Militarization of the Arctic Europes last indigenous population under threat

Militarization of the Arctic: Europe’s last indigenous population under threat

KIRUNA | The Sami, Europe’s last indigenous people, living in the Scandinavian Arctic and on the Kola Peninsula in western Russia, take a dim view of industrialists’ and military’s renewed interest in their territory.

All of this human activity takes place “on the pastures and on the reindeer migration routes,” fears activist Matti Blind-Berg, reindeer herder and leader of Girjas Samebyhe, an organization that brings Sami herders together.

Matti Blind-Berg, reindeer herder and leader of Girjas Samebyhe, an organization that brings Sami herders together.  Based in Kiruna, Sweden.

Ofelas

Matti Blind-Berg, reindeer herder and leader of Girjas Samebyhe, an organization that brings Sami herders together. Based in Kiruna, Sweden.

During our interview in Kiruna, the Swedish Army and American Marines were training on their ancestral pastures. But the Sami had hardly been informed.

“When the armed forces land on our land, they do what they want without asking permission,” laments the former member of Sweden’s Sami parliament, the Sametinget.

He fears things will get worse if Sweden joins NATO, as hoped, because unlike Canada, there is no mechanism obliging the state or industrialists to consult local people before undertaking projects on their territory , which they call Sápmi, and not Lapland.

Millennial culture under threat

However, the entire culture of this indigenous people, based on the communion between man and nature, is threatened by increasing human activity, which is leading to its gradual disappearance. There are no more than 100,000 specimens, distributed from Norway to the Kola Peninsula in Russia, including about 20,000 in Sweden.

Reindeer photographed in spring in Scandinavia.

Per Harald Olsen, Flickr

Reindeer photographed in spring in Scandinavia.

Human activity is tantamount to fragmentation of territory, explains Mr. Blind-Berg, whose family has been based in the Scandinavian Arctic for millennia.

With the intensification of industrial exploitation, the large intact forests are cleared, the pastures devastated and the predators move a little further north every day, threatening the survival of the fawns.

Climatic changes

As for the mines, now seen as essential to the green transition, they are driving climate change, Blind-Berg points out.

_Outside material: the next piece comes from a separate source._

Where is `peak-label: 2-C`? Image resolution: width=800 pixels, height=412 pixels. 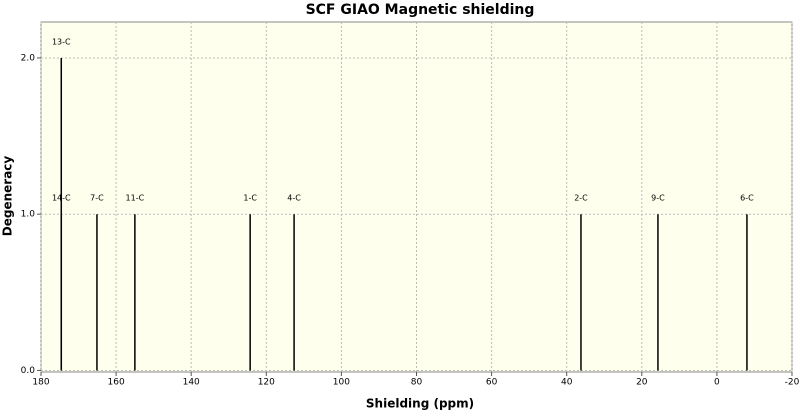
peak-label: 2-C is located at coordinates (581, 198).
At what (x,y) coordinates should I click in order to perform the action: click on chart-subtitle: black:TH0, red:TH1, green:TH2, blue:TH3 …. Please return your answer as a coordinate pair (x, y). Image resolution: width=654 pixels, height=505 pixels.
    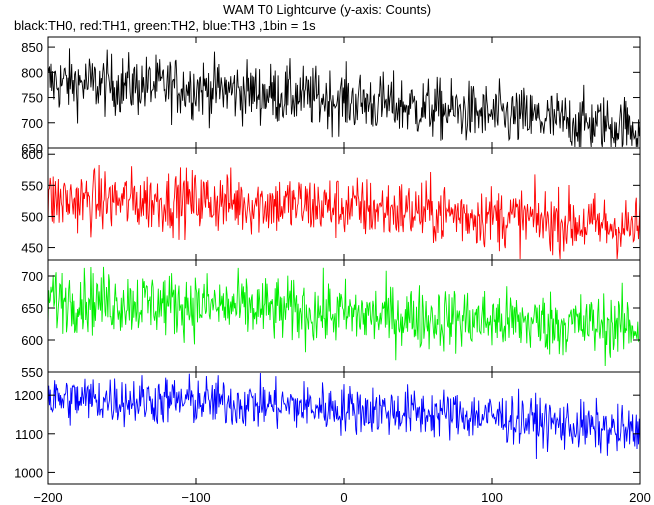
    Looking at the image, I should click on (165, 26).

“The transition is definitely not green. “For me, she’s more black and gray,” complains the breeder. We need a transition for the love of our planet, but not an industry-driven transition like the one we are witnessing here.”

A shipment of iron ore leaves the Kiruna mine by train.

Bjaglin, Flickr

A shipment of iron ore leaves the Kiruna mine by train.

Reindeer are already suffering from climate change, which “makes winters even weirder,” he notes. The temperatures are playing yo-yo and the snow cover is getting thicker and thicker. So that “it becomes increasingly difficult for them to find food”.

For Mr. Blind-Berg, this is all just another chapter in the colonization that has plagued his people for centuries.

*This report was produced thanks to a grant from the Fonds Québécois en journalistisme international.